United by Eisenberg’s gift for humor and character, and grouped into chapters that each open with an illustration by award-winning cartoonist Jean Jullien, the witty pieces collected in Bream Gives Me Hiccups explore the various insanities of the modern world, and mark the arrival of a fantastically funny, self-ironic, and original voice.

The Review

Ok, I admit that I only wanted to read this book to see what Jesse Eisenberg had to bring to the literary table. I had read other books by actors before and been really disappointed and so I was prepared to go off with a smug face and say “Oh, Bream Gives Me Hiccups is awful. Jesse Eisenberg should just stick to what he knows” but I got my eye wiped. Bream Gives Me Hiccups is a damn fine piece of writing.

The collection of short stories varies from the sad to the weird to the downright scary. It is a cornucopia of understanding of modern society and everyday life.
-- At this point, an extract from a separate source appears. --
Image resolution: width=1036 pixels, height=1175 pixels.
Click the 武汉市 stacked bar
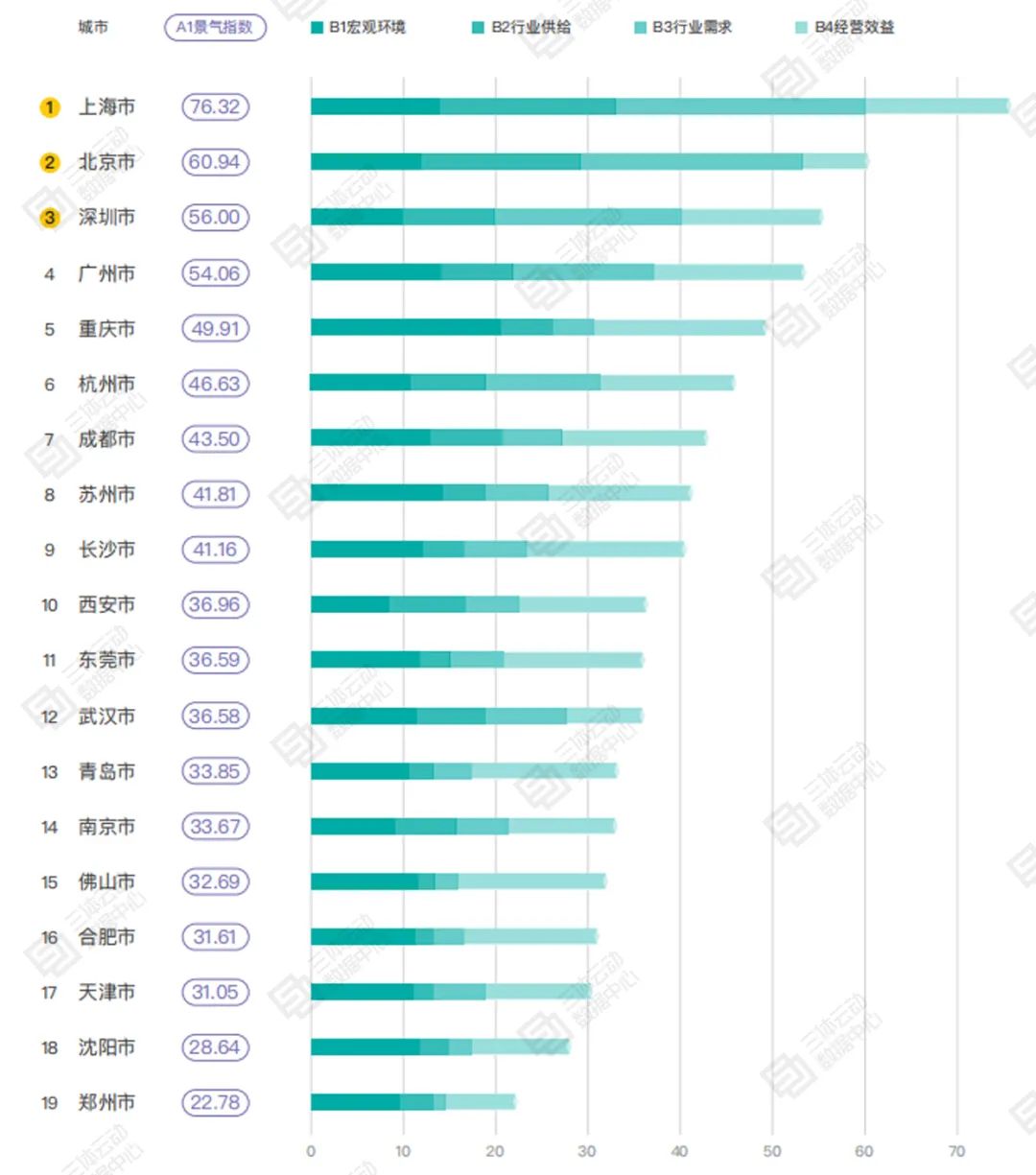pos(477,716)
Issues of divorce, bitterness, stalking, social media, dating etc are dealt with in really funny and unique ways.

My favourite story from the collection is Nick Garret’s Review of Rachel Lowenstein’s New Book, Getting Away in which a book reviewer is critiquing a feminist piece which we are lead to assume is written by the reviewers ex (although it never explicitly says this); it is a scathing attack on a scathing attack. It is clever and funny.

Please do not judge this book by its author. I did and I was wrong. I apologise Jesse Eisenberg

Bream Gives Me Hiccups & Other Stories by Jesse Eisenberg is available now.